Code général des impôts
(Dispositions devenues sans objet à compter du 1er septembre 1991.)
La quantité et les caractéristiques de l'alcool acquis de chaque usine sont déterminées par arrêté des ministres intéressés.
Les prix d'achat sont fixés par arrêté des ministres intéressés en ajoutant une marge de distillation aux prix des betteraves payées par l'industrie de la sucrerie sur la base des prix fixés par le Conseil des Communautés européennes.
Est réservée à l’Etat, représenté par le service des alcools, la production des alcools éthyliques à l’exception :.
1° Des eaux-de-vie ne présentant pas les caractères de spiritueux rectifiés :
a) Fabriquées par les bouilleurs de cru ou pour leur compte dans la limite de l’allocation en franchise ;
b) Provenant de la distillation des fruits frais autres que les pommes, poires et raisins ou leurs sous-produits ;
c) Ayant droit à une appellation d ’origine contrôlée ou réglementée.
2° Des genièvres, répondant aux conditions fixées par l’article 360.
Sont également réservés à l’Etat les alcools produits en Algérie par la distillation, à l’état de fruits frais, de figues, dattes et caroubes.
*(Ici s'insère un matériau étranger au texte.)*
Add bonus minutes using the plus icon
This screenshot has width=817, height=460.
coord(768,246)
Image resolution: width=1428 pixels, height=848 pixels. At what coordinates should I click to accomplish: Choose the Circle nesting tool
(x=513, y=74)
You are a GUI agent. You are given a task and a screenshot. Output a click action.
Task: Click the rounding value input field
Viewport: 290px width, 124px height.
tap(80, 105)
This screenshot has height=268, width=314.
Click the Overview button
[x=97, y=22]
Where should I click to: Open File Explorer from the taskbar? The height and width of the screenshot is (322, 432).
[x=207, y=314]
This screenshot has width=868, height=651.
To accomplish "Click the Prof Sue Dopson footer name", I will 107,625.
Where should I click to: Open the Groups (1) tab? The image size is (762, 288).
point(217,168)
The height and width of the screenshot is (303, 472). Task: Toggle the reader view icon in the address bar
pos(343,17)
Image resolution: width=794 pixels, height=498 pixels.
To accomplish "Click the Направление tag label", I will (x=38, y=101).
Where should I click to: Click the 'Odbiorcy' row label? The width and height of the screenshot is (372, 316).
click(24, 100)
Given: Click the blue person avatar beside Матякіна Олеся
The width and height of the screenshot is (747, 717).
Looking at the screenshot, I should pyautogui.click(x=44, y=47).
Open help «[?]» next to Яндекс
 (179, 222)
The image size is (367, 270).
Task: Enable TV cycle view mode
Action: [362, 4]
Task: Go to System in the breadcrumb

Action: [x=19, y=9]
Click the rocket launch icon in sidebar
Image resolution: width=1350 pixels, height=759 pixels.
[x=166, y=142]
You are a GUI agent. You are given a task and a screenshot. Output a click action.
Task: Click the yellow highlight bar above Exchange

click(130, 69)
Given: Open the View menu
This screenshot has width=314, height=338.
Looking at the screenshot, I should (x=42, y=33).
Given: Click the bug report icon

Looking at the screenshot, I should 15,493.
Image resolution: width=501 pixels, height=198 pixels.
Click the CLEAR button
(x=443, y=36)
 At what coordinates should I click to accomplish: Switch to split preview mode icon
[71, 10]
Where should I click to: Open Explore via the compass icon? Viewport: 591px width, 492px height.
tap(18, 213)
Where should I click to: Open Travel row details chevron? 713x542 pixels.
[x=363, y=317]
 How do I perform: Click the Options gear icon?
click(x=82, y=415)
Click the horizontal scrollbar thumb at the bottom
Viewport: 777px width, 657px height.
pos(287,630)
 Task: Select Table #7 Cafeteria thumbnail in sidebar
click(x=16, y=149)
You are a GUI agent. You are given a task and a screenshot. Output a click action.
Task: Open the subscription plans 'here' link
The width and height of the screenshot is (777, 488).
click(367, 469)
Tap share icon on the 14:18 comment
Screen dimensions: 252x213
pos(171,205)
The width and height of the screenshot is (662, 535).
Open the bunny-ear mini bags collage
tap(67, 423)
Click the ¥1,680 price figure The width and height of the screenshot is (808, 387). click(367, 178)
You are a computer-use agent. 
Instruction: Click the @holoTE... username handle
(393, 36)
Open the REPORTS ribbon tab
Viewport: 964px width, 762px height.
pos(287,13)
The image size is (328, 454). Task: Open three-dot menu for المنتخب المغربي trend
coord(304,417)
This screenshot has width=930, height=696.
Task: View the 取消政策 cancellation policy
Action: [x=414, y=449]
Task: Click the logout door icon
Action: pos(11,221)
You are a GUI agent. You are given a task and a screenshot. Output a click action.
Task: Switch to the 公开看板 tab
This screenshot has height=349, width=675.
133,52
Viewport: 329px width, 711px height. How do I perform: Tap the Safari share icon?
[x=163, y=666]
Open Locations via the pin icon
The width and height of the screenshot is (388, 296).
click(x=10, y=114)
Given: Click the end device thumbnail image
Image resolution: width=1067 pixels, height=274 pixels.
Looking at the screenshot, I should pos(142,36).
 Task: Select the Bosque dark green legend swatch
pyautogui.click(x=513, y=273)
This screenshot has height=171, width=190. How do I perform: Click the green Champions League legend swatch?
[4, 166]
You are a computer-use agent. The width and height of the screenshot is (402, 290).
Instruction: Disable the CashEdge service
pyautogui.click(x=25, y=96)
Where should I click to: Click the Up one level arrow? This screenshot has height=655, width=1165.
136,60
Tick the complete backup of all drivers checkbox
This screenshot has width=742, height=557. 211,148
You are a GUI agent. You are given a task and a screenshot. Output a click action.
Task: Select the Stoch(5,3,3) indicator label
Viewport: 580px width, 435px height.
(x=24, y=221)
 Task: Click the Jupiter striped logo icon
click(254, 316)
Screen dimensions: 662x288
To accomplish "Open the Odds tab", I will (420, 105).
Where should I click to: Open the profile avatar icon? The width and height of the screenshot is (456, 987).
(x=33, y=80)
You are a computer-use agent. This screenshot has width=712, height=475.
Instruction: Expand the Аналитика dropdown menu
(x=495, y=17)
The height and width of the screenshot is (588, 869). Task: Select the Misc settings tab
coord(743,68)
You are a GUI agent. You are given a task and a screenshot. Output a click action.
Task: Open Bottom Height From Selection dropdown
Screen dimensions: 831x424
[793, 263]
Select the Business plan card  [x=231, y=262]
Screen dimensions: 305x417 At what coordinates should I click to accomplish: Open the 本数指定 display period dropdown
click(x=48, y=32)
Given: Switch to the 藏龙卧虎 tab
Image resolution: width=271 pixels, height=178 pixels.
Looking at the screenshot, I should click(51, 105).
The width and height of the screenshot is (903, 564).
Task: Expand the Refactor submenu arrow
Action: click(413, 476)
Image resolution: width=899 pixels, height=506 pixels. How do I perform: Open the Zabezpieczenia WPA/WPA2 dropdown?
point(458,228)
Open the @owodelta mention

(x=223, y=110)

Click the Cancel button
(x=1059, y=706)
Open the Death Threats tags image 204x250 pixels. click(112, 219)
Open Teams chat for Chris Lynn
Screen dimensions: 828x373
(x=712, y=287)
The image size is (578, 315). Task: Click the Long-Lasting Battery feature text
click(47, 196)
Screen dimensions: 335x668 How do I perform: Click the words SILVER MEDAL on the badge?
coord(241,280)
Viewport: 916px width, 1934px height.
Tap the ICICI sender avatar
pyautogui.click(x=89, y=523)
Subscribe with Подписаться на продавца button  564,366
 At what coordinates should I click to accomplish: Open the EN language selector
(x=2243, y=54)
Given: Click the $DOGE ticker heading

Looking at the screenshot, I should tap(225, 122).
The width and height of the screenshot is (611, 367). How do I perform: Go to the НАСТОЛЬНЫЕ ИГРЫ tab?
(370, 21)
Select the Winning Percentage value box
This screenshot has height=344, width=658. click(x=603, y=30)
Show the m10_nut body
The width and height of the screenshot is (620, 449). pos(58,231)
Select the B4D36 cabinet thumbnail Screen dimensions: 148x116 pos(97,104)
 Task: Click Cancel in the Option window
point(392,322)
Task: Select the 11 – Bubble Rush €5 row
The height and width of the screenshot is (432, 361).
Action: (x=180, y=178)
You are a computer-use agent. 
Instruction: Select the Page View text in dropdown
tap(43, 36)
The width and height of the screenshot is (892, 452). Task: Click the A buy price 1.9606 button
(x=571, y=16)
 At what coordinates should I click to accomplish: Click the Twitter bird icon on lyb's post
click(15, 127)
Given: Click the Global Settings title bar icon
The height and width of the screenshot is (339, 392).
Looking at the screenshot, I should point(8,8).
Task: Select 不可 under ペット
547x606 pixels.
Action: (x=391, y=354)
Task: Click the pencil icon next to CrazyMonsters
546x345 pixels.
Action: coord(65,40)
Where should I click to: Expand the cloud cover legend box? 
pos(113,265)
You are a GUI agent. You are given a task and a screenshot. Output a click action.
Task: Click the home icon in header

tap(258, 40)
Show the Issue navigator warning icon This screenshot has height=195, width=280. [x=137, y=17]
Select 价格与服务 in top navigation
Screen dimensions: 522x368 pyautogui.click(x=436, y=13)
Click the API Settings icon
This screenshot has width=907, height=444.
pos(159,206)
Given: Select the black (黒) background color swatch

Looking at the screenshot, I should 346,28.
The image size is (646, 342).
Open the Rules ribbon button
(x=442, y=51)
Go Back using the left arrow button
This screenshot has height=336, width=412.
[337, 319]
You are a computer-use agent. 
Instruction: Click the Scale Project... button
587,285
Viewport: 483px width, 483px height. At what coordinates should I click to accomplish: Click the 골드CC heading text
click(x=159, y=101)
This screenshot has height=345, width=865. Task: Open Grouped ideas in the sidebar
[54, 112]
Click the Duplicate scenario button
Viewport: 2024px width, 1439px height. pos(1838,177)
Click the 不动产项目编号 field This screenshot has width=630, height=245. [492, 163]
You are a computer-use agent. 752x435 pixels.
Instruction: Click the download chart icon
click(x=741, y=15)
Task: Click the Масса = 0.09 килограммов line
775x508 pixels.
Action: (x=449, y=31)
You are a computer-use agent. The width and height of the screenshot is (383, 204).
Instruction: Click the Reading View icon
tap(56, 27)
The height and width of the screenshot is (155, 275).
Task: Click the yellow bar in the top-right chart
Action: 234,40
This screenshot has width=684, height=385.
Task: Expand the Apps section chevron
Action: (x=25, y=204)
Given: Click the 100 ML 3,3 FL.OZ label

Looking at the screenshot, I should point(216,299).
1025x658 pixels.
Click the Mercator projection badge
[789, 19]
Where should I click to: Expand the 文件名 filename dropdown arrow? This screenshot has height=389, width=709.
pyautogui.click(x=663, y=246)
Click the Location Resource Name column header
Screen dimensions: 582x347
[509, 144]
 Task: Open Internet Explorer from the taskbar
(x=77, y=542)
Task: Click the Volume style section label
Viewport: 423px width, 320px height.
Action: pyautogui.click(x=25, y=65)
Lorsque l’institut national des appellations d’origine doit se prononcer sur le contrôle d’une eau-de-vie, le directeur du service des alcools, ou son représentant, participe aux délibérations et les décrets à intervenir sont contresignés par le ministre des finances.
Les quantités d’alcool non réservé à l’Etat, fabriquées par les bouilleurs de profession, les cooperatives de distillation et les récoltants travaillant en atelier public ou à domicile, en sus de la moyenne des quantités d’alcool de même nature obtenues au cours des trois années précédentes, doivent être tenues, dans les conditions fixées par l’administration, à la disposition du service des alcools pour être affectées aux besoins de la carburation. Toutefois ces dispositions ne s’appliquent pas :
a) Aux eaux-de-vie bénéficiant de titres de mouvement jaune d’or ;
b) Aux quantités d’alcool représentant l’allocation en franchise accordée aux bouilleurs de cru.
Ne sont pas réservés à l’Etat les genièvres obtenus dans les établissements spéciaux, ne produisant pas de trois-six, par la distillation simple du seigle, du blé, de l’orge, et de l’avoine et susceptibles d’être livrés sans coupage à la consommation.
Toutefois, la quantité de genièvres pouvant être obtenue est limitée à la moyenne des quantités produites annuellement par chaque établissement pendant la période de 1910 à 1913.
Si le prix de vente moyen des genièvres fabriqués dans les conditions spécifiées au paragraphe précédent est inférieur au prix de vente moyen des alcools de vin, ces genièvres sont frappés, à la sortie des établissements de production, sur l’alcool y contenu, d’une surtaxe égale à la différence entre les deux prix de vente. Les prix de vente moyens, rapportés à l’hectolitre d’alcool pur, marchandise nue prise chez le distillateur, sont déterminés chaque trimestre, pour les genièvres, d’après les indications fournies par la chambre de commerce de Lille, et, pour les alcools de vin, d’après les cours publiés par chacune des chambres de commerce de Montpellier, Béziers, Nîmes et Narbonne. Cette surtaxe est perçue au profit du service des alcools.